Dans l’ensemble, on peut dire que le chef de l’Etat a réussi à liquider la démocratie sociale à la française.
Une gestion étroitement étatique des politiques sociales
Ainsi que nous l’avons évoqué en début de semaine, la politique sociale d’ensemble menée par Emmanuel Macron a consisté en une étatisation de tout ce qui pouvait l’être dans ce domaine. Pour ce qui concerne l’aspect institutionnel de ce mouvement tendanciel, ceci signifie que cette politique sociale a conduit à une dépossession politique des partenaires sociaux. Alors qu’elles étaient importantes, leurs prérogatives en matière, par exemple, d’assurance chômage ou de formation professionnelle, ont été largement remises en cause par les réformes gouvernementales relatives à ces deux enjeux.
On relèvera par ailleurs que, si l’exécutif a échoué à mener à bien sa “réforme systémique des retraites” et s’il a dû modérer ses positions au sujet de la “Grande Sécu”, ses volontés d’étatisation de politiques sociales conventionnelles – que sont les régimes complémentaires de retraite ou les régimes conventionnels de protection sociale complémentaire – n’en étaient pas moins clairement exprimées.
Jouer sur la division des partenaires sociaux
Ces menées étatiques se sont, certes, souvent nourries du fait que les partenaires sociaux appréhendaient parfois de manière fort divergente notables l’avenir de ces différentes politiques sociales. De manière schématique, le patronat a pu percevoir qu’il avait davantage intérêt à laisser le gouvernement mener ses réformes sociales qu’à tenter de trouver des solutions négociées avec les syndicats. Ceci a notamment été vrai dans le cas de l’assurance chômage mais également, concernant l’enjeu des mesures d’âge, dans le cas de la réforme des retraites. Cette configuration a aussi pu être observée dans le cas de la réforme du marché du travail introduite par les “ordonnances Travail”.
Si les dirigeants du patronat français, ceux des organisations syndicales de salariés ensuite, et l’Etat enfin, ont toujours entretenu des rapports ambigus, car fréquemment opportunistes, encore faut-il toutefois préciser que l’équipe sortante se distingue quelque peu par le fait qu’elle a paru systématiquement chercher à jouer sur la division paritaire des partenaires sociaux afin d’arriver à ses fins.
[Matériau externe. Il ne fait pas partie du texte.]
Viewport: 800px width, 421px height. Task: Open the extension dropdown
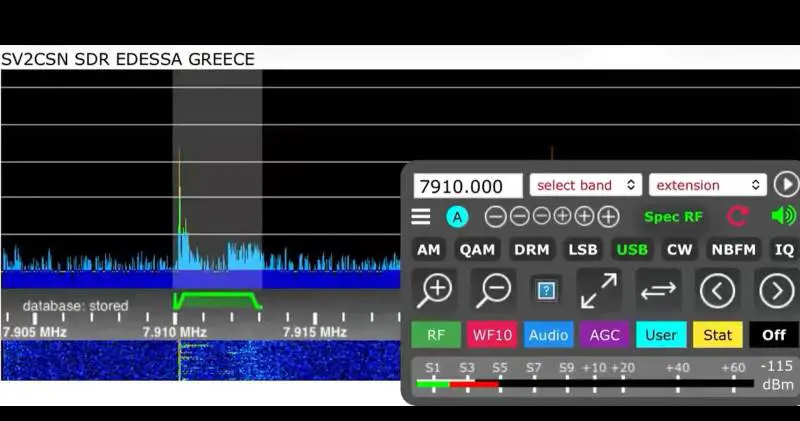(x=707, y=185)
Une démocratie sociale à la dérive
Dans une telle situation d’ensemble, il n’est guère étonnant de constater que la démocratie sociale à la française est à la dérive. Le cycle de négociations paritaires nationales et interprofessionnelles engagé il y a maintenant plus d’un an ne donne guère lieu à des avancées notables, comme en témoignent les difficultés actuellement rencontrées par les partenaires sociaux afin de finaliser leur négociation sur la modernisation du paritarisme. Plus encore, même les accords signés paraissent avoir une portée limitée du point de vue des acteurs paritaires – que l’on songe ici à la manière dont l’UIMM a pris ses distances vis-à-vis de l’ANI sur l’encadrement de novembre 2017.
La démocratie sociale n’apparaît plus être en mesure de produire du droit susceptible d’aider à la régulation des rapports sociaux. Alors qu’il s’agit pour l’économie et la société françaises de s’engager dans une transition écologique relativement rapide, cette situation est à la fois problématique et inquiétante.